A family of beekeepers living in the isolated Tuscan countryside find their household disrupted by the simultaneous arrival of a silently troubled teenage boy taken in as a farmhand, and a reality TV show intent on showcasing the family. Both intrusions are of particular interest to the eldest daughter, 12 year old Gelsomina, who is struggling to find her footing in the world. A richly textured coming-of-age tale and a quietly effective tribute to a vanishing way of life.

Sat 30 May | 6.30pm
Liu Jiayin, Oxhide (2005, China, 1hr 50mins)
Mandarin, English subtitles
£3 (£2) | Booking advised

Daily life in an impossibly cramped Beijing apartment takes on epic proportions in this intimate portrait of a working-class Chinese family. Boldly transforming documentary into fiction, Liu Jiayin cast her parents and herself as fictionalised versions of themselves. With virtually no budget and boundless ingenuity, Liu Jiayin’s debut, shot at 23 years old, consists of 23 static, one-scene shots within her family’s 50 square metre home.

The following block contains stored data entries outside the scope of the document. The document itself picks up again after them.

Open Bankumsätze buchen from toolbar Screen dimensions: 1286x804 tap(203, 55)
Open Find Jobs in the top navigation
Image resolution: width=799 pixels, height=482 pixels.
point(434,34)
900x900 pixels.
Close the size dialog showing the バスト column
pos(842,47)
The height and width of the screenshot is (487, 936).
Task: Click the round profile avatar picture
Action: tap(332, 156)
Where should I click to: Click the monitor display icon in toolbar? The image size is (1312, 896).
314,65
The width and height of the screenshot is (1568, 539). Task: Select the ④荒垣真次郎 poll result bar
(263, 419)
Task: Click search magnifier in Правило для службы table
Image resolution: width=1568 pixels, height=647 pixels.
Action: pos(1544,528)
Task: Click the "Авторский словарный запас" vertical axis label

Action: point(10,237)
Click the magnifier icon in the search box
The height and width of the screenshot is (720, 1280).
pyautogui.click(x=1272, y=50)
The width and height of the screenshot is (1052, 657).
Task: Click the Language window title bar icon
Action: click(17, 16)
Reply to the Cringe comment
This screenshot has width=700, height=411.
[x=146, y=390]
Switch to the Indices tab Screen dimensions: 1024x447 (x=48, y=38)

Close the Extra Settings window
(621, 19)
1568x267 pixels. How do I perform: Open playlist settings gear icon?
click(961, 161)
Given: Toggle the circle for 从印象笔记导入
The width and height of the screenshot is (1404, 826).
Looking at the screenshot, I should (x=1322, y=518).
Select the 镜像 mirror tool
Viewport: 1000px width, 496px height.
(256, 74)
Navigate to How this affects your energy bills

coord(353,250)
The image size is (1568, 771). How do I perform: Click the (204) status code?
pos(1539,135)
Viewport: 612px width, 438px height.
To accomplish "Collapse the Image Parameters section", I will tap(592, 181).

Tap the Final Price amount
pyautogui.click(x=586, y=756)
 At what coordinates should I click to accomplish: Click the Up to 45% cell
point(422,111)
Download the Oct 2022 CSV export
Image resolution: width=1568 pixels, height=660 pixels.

Liu keeps her small DV camera in claustrophobic closeness to her subjects, often showing only parts of their bodies as their voices dominate the soundtrack.

Sat 6 June | 6.30pm
Trinh T. Minh-ha, Naked Spaces – Living is Round (1985, 118mins)
English subtitles
Screening on 16mm
With an introduction by Dr Philippa Lovatt
£5 (£3) | Booking advised

Specially selected by Helen Mirra, please join us for a rare 16mm film screening of Trinh T. Minh-ha’s beautiful and compelling Naked Spaces – Living is Round (1985). Naked Spaces explores daily life in the rural villages of six West African countries: Mauritania, Mali, Burkina Faso, Togo, Benin and Senegal. Challenging the authoritative form of the anthropological documentary, it follows a nonlinear structure that builds slowly and poetically through image and sound to reveal patterns of ritual and dwelling, energy and rest, home and work. Trinh has said, ‘Every house in this film is at the same time a tool, a sanctuary, and a world of art.’ Narrated by three women, ‘each voice speaks for a different cultural heritage, a different linguistic logic, and a different way of realising information. The relationship between words and images is, as intended, an uncomfortable one.’